**PARTS OF THE EXERCISE**
1. From the commentary on the Prop 8 amicus brief, reproduce the passage starting with "The brief also" and going on through "in both cases.".
2. According to the commentary on the Prop 8 amicus brief, on what page does the brief list the other states with civil union laws?

**PROVIDED TEXT**
[Begin]
The brief also notes as a government interest that many of the arguments made by the Proponents in support of Prop 8 have also been made in support of DOMA Sec. 3, and thus the government has an interest in consistent resolution of those issues as well, because the Court’s treatment of them would affect the outcome in both cases. 

On the merits, the brief basically replicates the argument from the government’s Windsor brief about why heightened scrutiny is appropriate (but does so more concisely, with references to the other brief), and counters arguments to the contrary from Charles Cooper’s brief for Proponents of Proposition 8.   After pointing out that California law provides all the state law rights of marriage to same-sex couples and that Prop 8 does not withdraw any of those rights, the brief states, “Particularly in those circumstances, the exclusion of gay and lesbian couples from marriage does not substantially further any important governmental interest.  Proposition 8 thus violates equal protection.”

In other words, the brief, as an amicus brief in support of the AFER plaintiffs (Respondents in the Supreme Court), focuses on whether Prop 8 is constitutional, not more broadly on whether states can deny same-sex couples the right to marry.  It is not pitched in the weight of its argument as a Romer-style “withdrawal of rights” case, and so it differs in this respect from the brief filed by the City of San Francisco.   Instead, its focus is on why there is no rational basis for giving same-sex couples all the rights of marriage and then denying them marriage itself.  It is implying that the same argument could be made in all the other civil union/domestic partnership states; that resisting the next step to marriage violates Equal Protection after a jurisdiction has determined that same-sex couples should have all the rights and benefits in a state-sanctioned status similar to marriage.  This would justify the government in submitting similar amicus briefs in the pending Hawaii and Nevada marriage cases, where the district courts have granted summary judgment against the plaintiffs and the cases are on appeal to the 9th Circuit.  (Illinois is different, since the litigation there is pending in a state trial court under the state constitution, but the substantive legal arguments would be the same.)  The brief lists the other states with civil union laws on page 11.  After listing them, the brief says: “The designation of marriage, however, confers a special validation of the relationship between two individuals and conveys a message to society that domestic partnerships or civil unions cannot match.”  Thus, without citing the opinion, this brief is really channeling the argument accepted by the Connecticut Supreme Court in Kerrigan v. State, when it ruled that Connecticut civil unions violated state equal protection and the state had to open up marriage to same-sex couples to cure the violation.
[End]
**COLLECTED DATA**
[Begin]
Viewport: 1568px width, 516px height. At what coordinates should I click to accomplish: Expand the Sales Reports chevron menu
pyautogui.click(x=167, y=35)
[End]
**SOLUTIONS TO EACH TASK**
1.
The brief also notes as a government interest that many of the arguments made by the Proponents in support of Prop 8 have also been made in support of DOMA Sec. 3, and thus the government has an interest in consistent resolution of those issues as well, because the Court’s treatment of them would affect the outcome in both cases.

2. Page 11.